◆ **What you should do**
Using the records that appear below, write out exactly the lines from the one with "Image resolution: width=472" through the one with "the external-link icon", keeping both end lines.
Input data below:
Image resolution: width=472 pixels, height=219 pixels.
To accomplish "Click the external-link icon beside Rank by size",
End of Input data.
Input data below:
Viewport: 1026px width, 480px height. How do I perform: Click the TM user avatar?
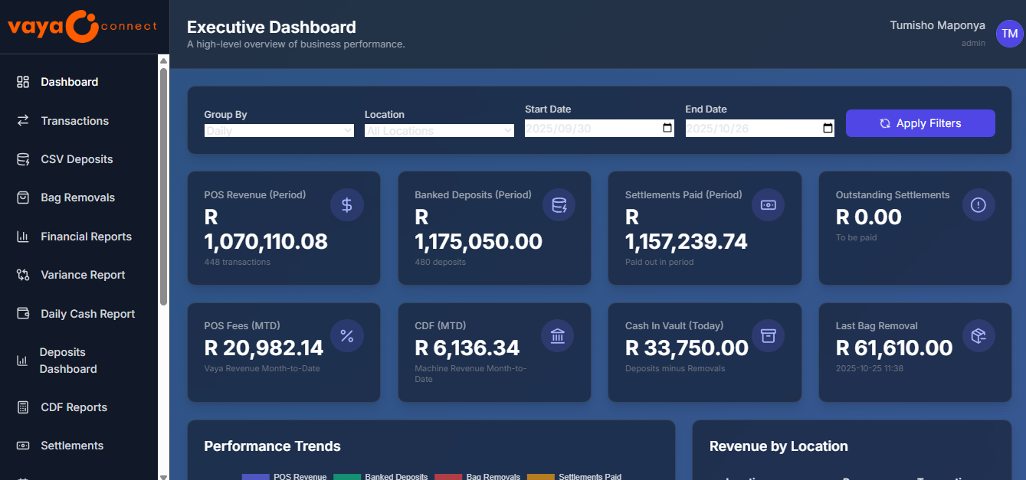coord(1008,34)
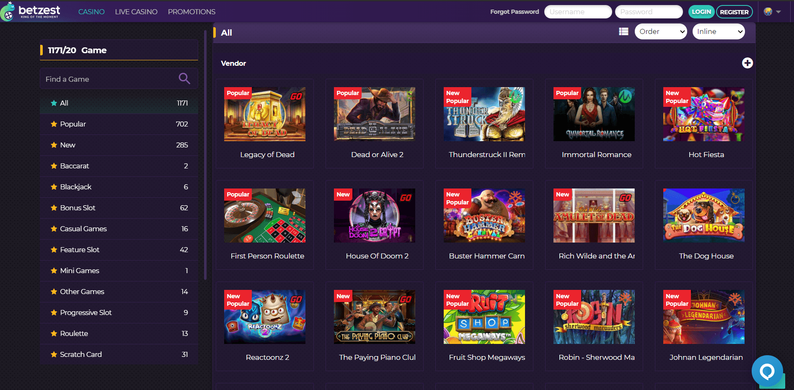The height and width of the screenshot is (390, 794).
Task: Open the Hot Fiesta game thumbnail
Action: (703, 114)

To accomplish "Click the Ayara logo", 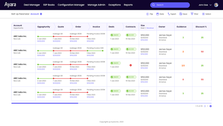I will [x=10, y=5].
End of Input data.
Input data below:
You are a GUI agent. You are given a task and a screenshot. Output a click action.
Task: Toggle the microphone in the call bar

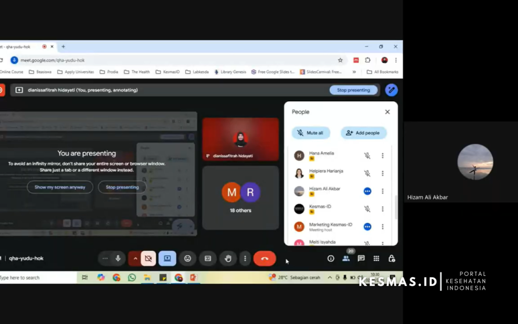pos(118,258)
End of Input data.
◆ **Exercise response**
Image resolution: width=472 pixels, height=219 pixels.
To accomplish "Click the external-link icon beside Rank by size",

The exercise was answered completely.